Even today, some Native tribes exert their Riparian Rights over stretches of River, and there has been conflict with the Army Corps of Engineers over it, but the tribes prevailed where there was tribal land on both sides of the river.
http://fwp.mt.gov/hunting/hunterAccess/reservations.html
What was keeping you from selling for a big profit and buying cheaper land that didn't have river frontage?
Why do Jews and Arabs fight over some crappy patch of desert?
Your people become connected to the land. The land has been in the family for going on 400 years (378, to be exact). I filled hay barns there that were built before the Civil War (the Yankees didn't burn them all). It was ours before any of these various governments existed. We grew up on the river, it was our home, our ancestors are buried there, the roots are deep, and if I have to explain beyond that, you wouldn't understand.
Nor should you have received any compensation. You are just pissed because you weren't allowed to charge the public to use the beachfront near your property. What next,you going to claim you owned the water half-way to the next continent?
There was no claim beyond the property lines projected to the center of the main channel, which was the law then. No one owned the water, just the right to fish in it, or harvest oysters from the beds. THis was an extension of the common law, from colonial times, when the original grant to Cornelius Calvert, Lord Baltimore, included the bottoms of those estuaries and rivers, some 1.6 million acres. This was snatched by a court decision in 1971.
At this point, I'd be satisfied for the family to have the mineral rights (subsurface), not that there will be any drilling there any time soon. There was an exploration well drilled about 20 miles away on the Virginia side (Near Colonial Beach, 1980s), looking for natural gas, but subsequent drilling was shut down by envirowhackos, despite some incredible environmental safeguards taken.
We never charged anyone to use any of the mile or so of riverfront in (extended) family hands, if they asked. No way we'd make some commercialized sh*tshow out of our front yards, either. There are those who have Marinas and such in the area, and that is fine for them.

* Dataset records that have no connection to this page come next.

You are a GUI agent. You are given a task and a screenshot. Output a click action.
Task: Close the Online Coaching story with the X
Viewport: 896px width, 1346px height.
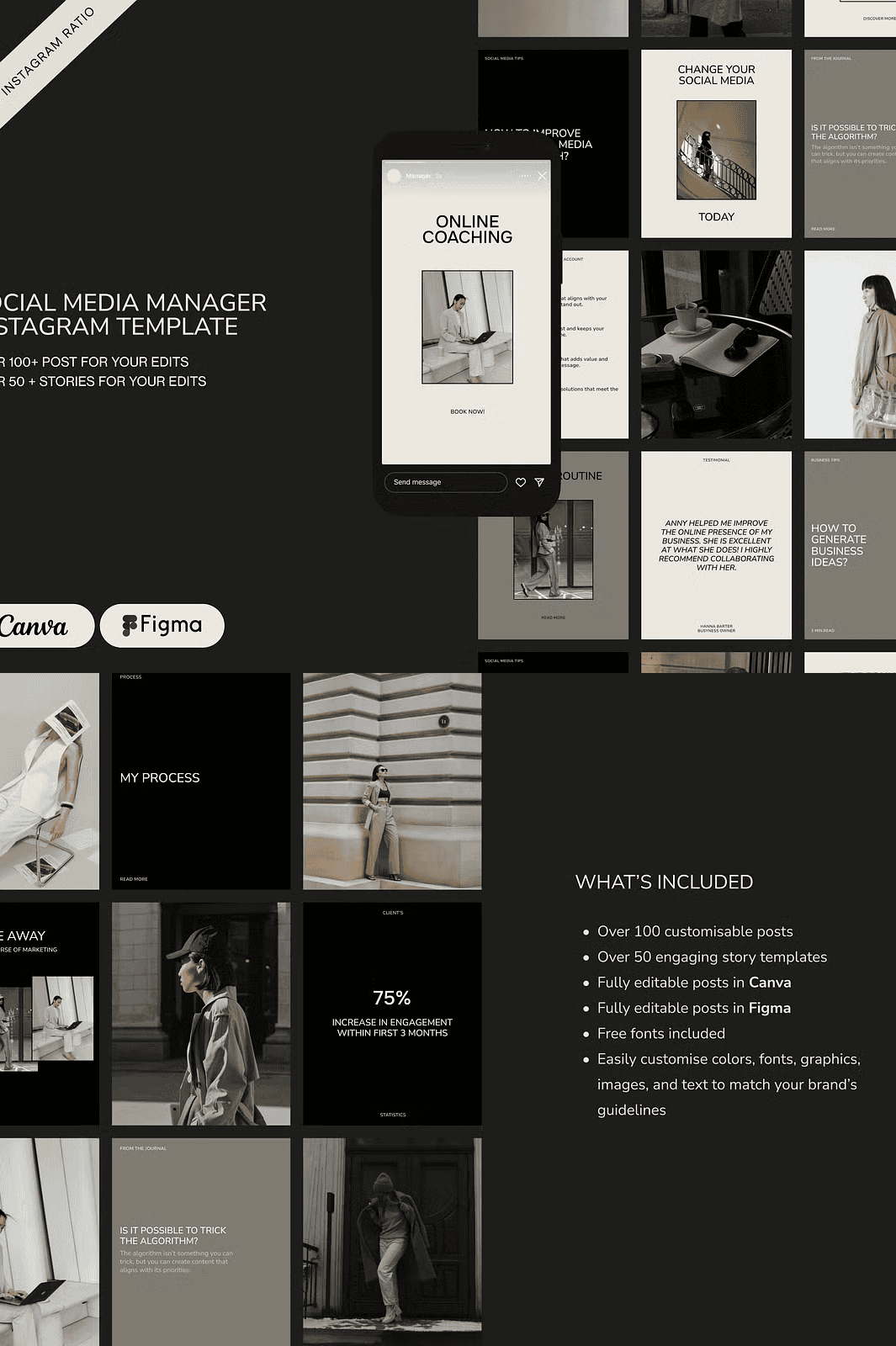coord(542,176)
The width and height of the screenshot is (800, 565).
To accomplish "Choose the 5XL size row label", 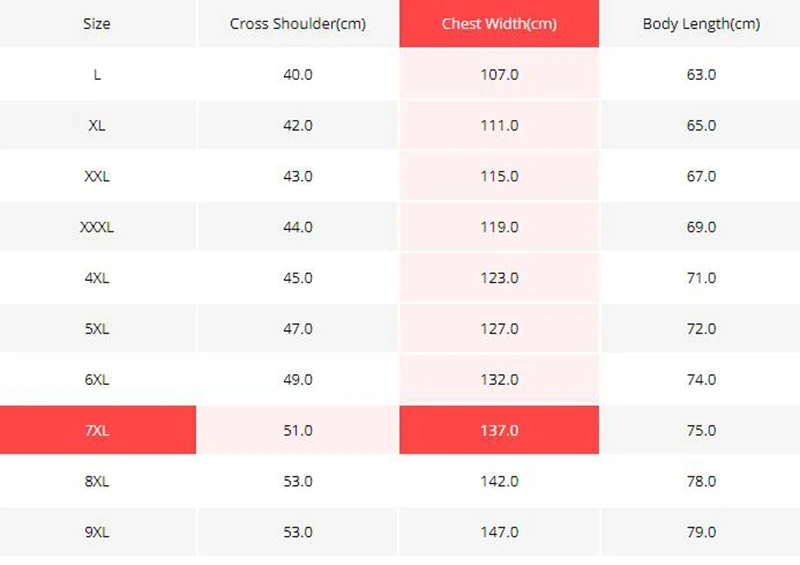I will 97,329.
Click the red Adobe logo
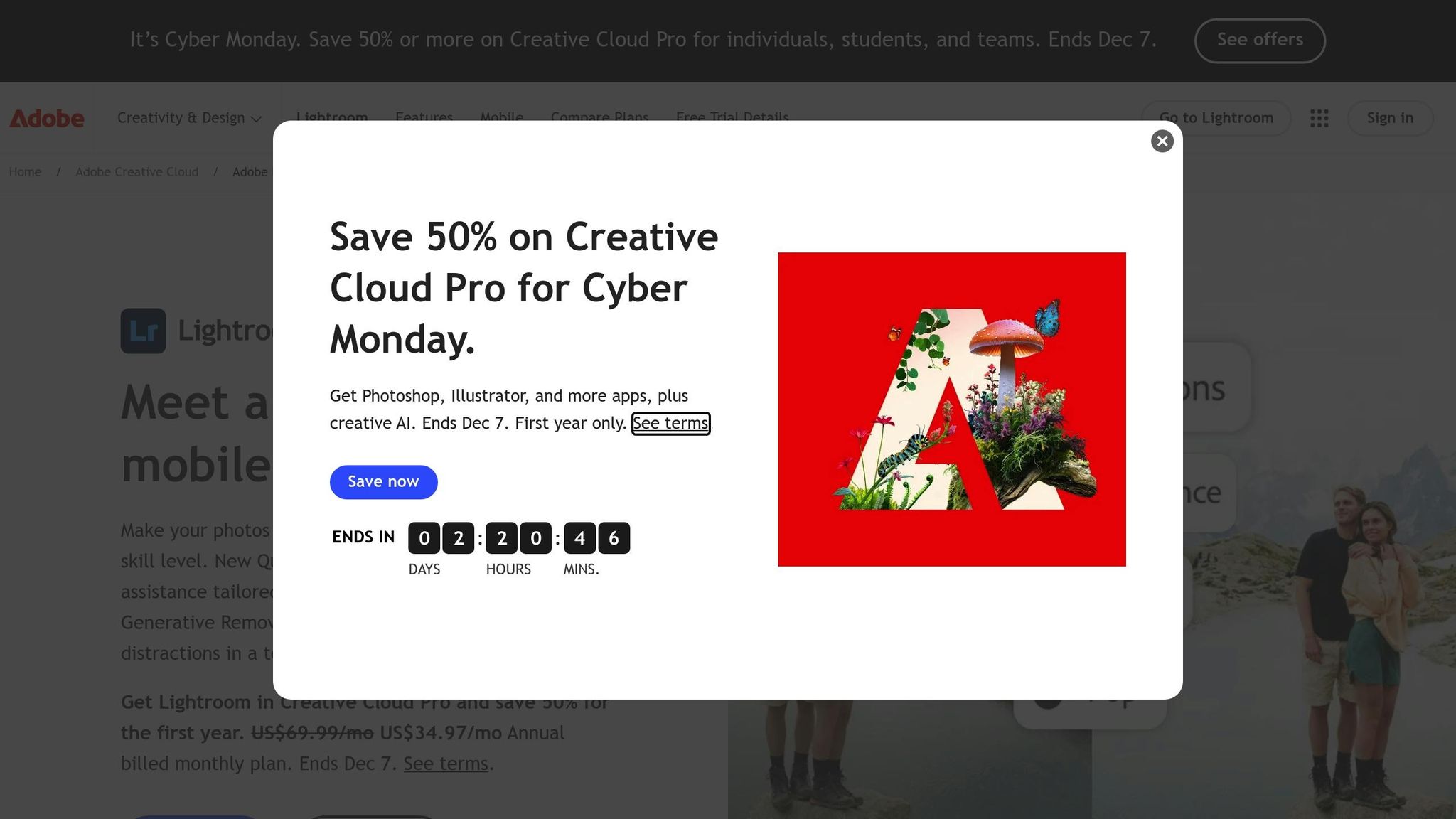 pos(47,118)
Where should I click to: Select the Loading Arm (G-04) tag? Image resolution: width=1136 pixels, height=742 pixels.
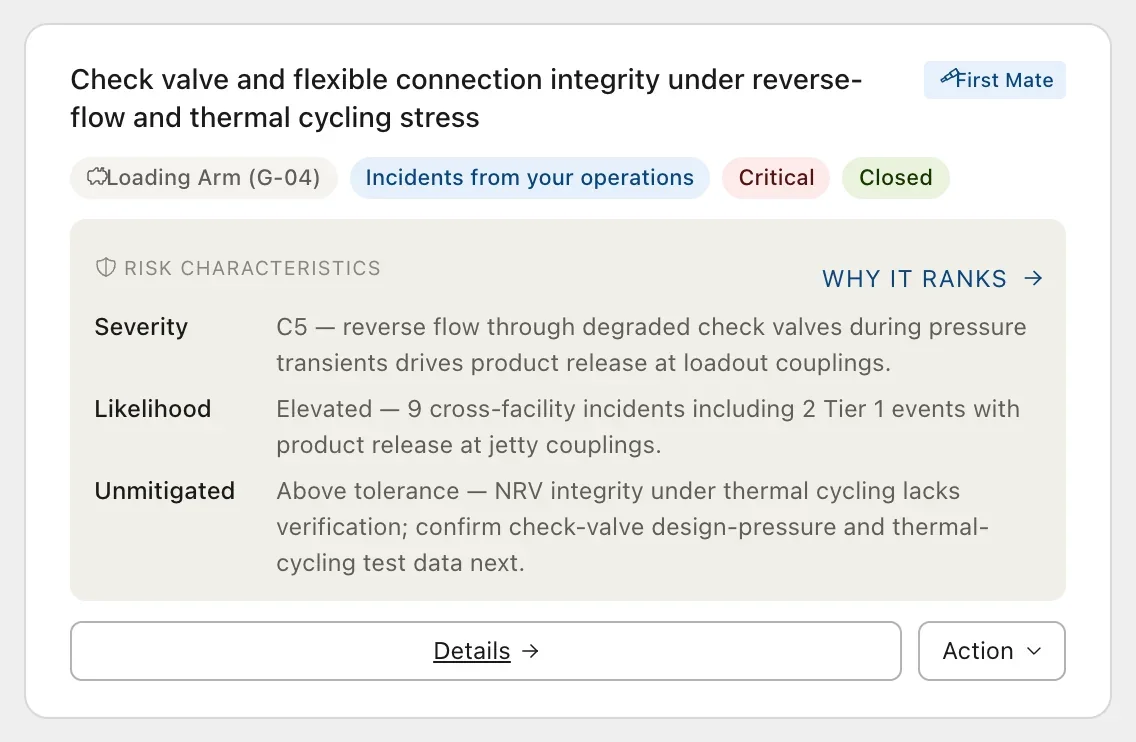[x=204, y=178]
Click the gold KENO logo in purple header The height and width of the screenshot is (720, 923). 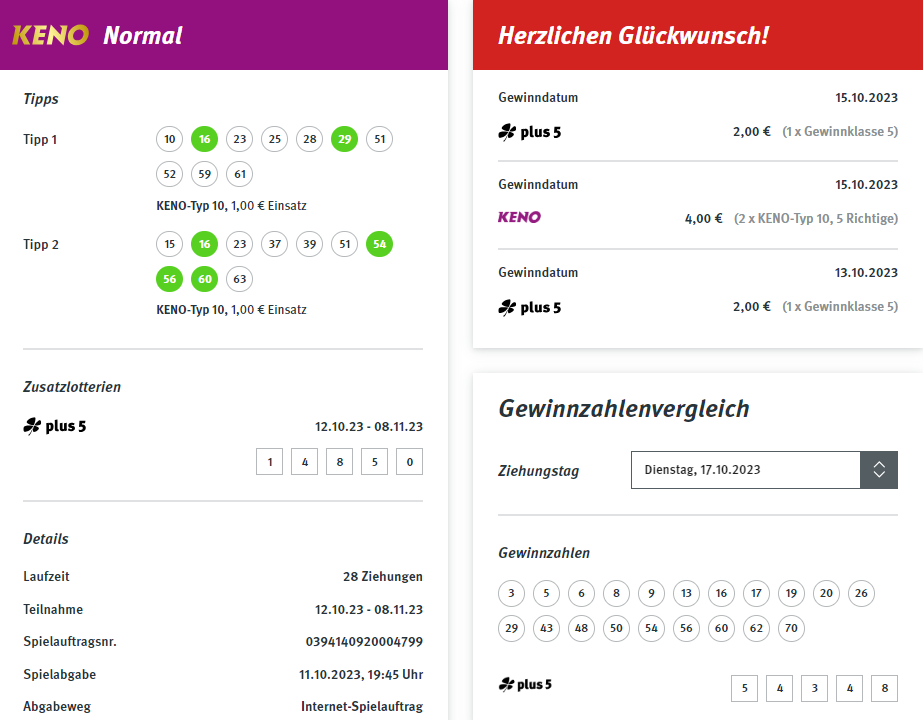pos(50,36)
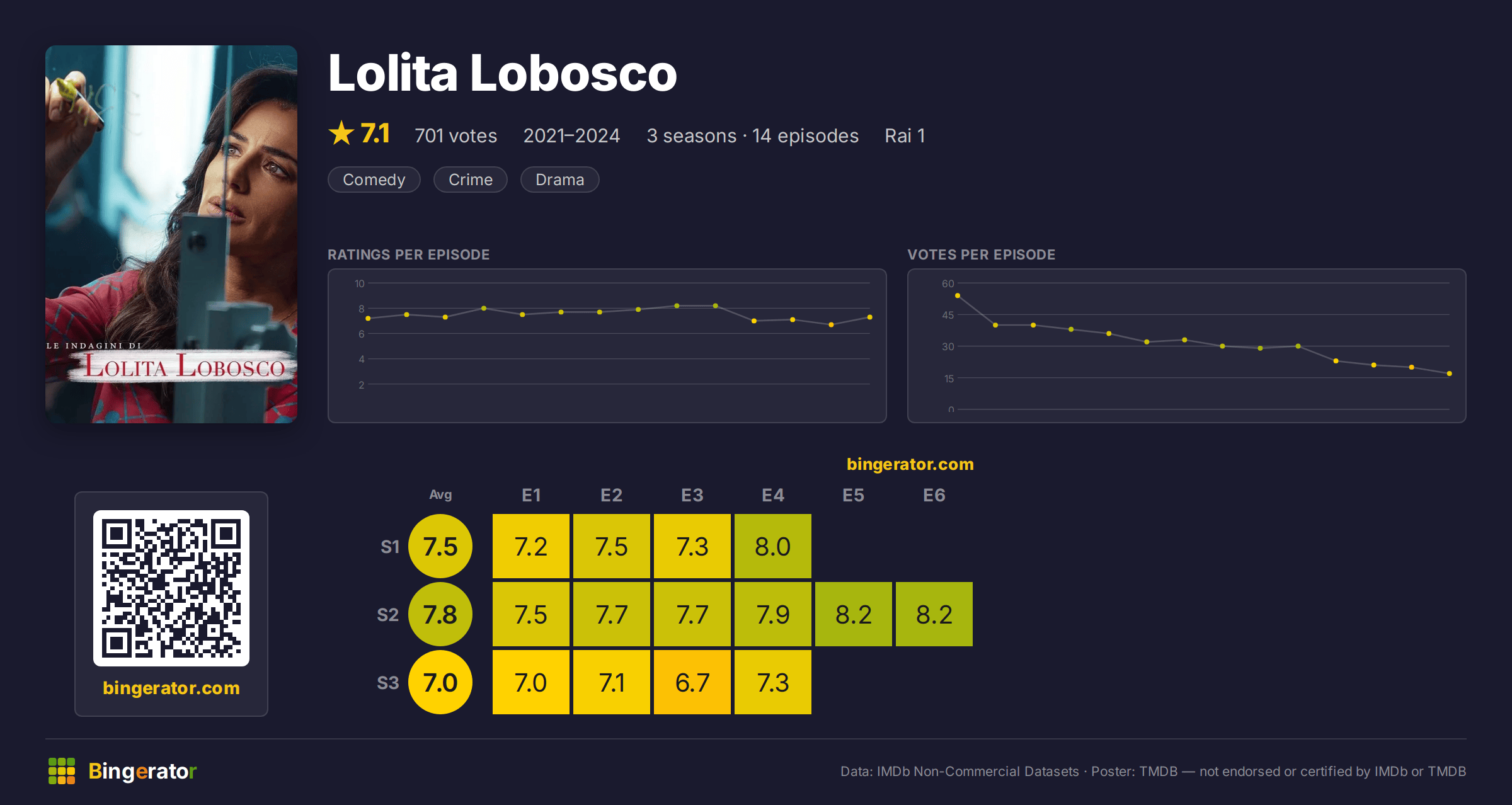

The Potomac estuaries aren't the best place to swim nowadays, anyway (it was far better when I was a kid).
https://wtvr.com/2019/07/27/man-with-simple-cut-says-he-contracted-flesh-eating-bacteria/ No surprise, the 'Swamp' is upriver, and what drains from that has only gotten nastier.
If you want to get all 'beachy', better to go to the coast and play in the ocean.
Keep in mind we've been there for 17, 18 generations. It is ours.
But try pulling your boat up on the Kennedy's beaches and having a hot dog roast.
Why are they any different?
Suppose you took the same attitude toward someone who has a farm.
After all, people should be able to camp anywhere, right?
"
This land is your land, this land is my land", right?
How about in your wheat field? Maybe in the corn crop?
I wouldn't have had that sh*tshow in my front yard for all the tea in China.
I just hated cleaning up used diapers and broken glass, and all the rest of the trash those liberal 'share the land types' left behind.